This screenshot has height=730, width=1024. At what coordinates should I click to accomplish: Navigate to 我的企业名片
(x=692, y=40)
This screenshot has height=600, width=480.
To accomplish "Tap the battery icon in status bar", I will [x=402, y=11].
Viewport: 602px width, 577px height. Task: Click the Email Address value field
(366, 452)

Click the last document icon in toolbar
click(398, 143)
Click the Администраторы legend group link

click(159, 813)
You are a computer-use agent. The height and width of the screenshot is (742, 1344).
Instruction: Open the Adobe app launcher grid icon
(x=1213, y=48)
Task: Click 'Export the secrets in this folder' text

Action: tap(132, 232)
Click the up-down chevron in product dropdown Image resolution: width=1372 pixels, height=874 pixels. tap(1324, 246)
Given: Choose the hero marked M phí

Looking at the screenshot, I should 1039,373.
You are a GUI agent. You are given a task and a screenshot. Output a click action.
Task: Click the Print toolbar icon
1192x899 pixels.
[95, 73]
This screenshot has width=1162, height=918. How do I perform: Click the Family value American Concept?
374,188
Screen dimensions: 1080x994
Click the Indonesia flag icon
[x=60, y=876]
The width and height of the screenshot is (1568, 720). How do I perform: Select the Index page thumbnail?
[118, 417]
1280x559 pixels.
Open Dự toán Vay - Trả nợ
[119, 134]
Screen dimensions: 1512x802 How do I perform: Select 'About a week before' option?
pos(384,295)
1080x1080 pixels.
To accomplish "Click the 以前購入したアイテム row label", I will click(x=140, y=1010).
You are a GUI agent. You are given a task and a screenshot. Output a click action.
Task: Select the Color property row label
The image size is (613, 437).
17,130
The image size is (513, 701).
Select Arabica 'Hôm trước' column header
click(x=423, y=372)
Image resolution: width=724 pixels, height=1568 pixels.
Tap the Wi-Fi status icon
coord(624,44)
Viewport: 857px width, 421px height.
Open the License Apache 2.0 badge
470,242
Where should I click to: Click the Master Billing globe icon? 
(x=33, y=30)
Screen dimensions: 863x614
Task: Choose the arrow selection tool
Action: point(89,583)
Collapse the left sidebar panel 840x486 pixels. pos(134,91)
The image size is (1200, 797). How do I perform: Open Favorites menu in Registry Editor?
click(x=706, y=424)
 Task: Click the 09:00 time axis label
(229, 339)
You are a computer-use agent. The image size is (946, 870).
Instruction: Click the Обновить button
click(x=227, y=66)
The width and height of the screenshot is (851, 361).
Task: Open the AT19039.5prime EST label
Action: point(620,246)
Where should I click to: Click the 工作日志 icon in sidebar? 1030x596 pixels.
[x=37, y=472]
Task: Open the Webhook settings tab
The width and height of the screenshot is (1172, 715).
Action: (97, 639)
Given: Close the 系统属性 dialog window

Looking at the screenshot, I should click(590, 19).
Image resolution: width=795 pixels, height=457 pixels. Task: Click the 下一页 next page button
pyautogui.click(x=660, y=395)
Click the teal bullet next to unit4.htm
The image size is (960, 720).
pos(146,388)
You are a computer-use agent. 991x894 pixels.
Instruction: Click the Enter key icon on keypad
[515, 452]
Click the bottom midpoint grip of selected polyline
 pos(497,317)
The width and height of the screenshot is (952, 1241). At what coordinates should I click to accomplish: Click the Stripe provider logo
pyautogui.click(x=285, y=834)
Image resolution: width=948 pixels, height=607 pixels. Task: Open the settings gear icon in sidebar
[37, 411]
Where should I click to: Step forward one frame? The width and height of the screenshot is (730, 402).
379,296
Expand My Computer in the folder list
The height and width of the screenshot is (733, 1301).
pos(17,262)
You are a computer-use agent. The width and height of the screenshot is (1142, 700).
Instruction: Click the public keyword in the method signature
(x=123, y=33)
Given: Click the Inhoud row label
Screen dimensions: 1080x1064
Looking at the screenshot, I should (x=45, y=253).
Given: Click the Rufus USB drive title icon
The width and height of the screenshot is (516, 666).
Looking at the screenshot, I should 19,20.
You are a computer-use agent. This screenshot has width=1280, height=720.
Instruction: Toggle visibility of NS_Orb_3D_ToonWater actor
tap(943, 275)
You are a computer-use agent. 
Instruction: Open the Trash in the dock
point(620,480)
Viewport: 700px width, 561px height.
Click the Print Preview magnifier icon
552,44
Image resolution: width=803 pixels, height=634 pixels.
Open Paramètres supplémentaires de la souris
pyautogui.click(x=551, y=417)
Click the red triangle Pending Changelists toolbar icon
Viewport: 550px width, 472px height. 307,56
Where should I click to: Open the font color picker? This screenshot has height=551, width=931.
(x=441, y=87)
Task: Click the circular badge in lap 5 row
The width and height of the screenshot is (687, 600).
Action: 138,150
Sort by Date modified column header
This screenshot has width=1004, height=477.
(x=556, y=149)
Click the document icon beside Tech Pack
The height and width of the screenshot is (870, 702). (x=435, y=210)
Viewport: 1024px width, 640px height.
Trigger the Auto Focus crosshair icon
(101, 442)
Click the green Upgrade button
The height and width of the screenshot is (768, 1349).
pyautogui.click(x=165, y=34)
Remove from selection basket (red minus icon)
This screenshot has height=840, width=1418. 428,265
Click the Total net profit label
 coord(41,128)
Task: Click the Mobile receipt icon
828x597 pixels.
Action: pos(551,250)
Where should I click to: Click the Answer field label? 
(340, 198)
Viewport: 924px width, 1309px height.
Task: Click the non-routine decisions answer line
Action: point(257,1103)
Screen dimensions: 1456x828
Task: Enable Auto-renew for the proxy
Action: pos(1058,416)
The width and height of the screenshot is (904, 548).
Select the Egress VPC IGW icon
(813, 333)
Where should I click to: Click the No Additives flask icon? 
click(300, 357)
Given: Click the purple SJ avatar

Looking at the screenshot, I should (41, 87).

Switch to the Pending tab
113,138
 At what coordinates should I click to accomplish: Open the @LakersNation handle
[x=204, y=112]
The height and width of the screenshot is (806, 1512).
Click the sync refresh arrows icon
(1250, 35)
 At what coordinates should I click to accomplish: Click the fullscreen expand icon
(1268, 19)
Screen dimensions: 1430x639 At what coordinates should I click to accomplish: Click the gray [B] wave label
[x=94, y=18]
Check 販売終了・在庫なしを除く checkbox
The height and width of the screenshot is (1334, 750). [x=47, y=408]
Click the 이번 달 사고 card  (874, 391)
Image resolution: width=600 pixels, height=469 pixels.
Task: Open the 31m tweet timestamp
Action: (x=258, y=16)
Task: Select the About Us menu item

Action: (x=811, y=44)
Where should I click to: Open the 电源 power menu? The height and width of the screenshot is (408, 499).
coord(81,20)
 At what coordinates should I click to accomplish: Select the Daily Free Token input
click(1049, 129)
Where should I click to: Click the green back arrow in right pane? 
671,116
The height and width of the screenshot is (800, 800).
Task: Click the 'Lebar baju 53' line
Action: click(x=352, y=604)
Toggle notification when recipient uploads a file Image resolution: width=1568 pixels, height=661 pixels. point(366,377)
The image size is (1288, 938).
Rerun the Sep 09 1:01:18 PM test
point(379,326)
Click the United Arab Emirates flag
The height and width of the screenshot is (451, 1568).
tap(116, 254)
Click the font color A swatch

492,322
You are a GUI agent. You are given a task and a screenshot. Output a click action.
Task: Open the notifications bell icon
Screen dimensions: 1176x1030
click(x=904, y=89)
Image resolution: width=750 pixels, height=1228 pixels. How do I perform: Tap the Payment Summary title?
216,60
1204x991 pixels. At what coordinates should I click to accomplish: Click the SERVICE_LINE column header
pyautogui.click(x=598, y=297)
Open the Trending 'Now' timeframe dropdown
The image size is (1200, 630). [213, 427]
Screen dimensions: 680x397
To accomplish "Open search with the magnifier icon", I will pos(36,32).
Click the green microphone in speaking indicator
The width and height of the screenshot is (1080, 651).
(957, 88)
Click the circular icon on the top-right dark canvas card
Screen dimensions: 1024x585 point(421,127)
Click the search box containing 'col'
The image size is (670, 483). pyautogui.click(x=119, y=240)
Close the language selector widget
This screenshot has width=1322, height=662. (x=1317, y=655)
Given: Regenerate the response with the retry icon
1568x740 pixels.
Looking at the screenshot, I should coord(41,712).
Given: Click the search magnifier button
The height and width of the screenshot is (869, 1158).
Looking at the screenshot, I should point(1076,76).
——————
WORK REQUIRED – What is needed is the number of lines above that include the string "agent", and nothing else.

EXERCISE RESULT – 9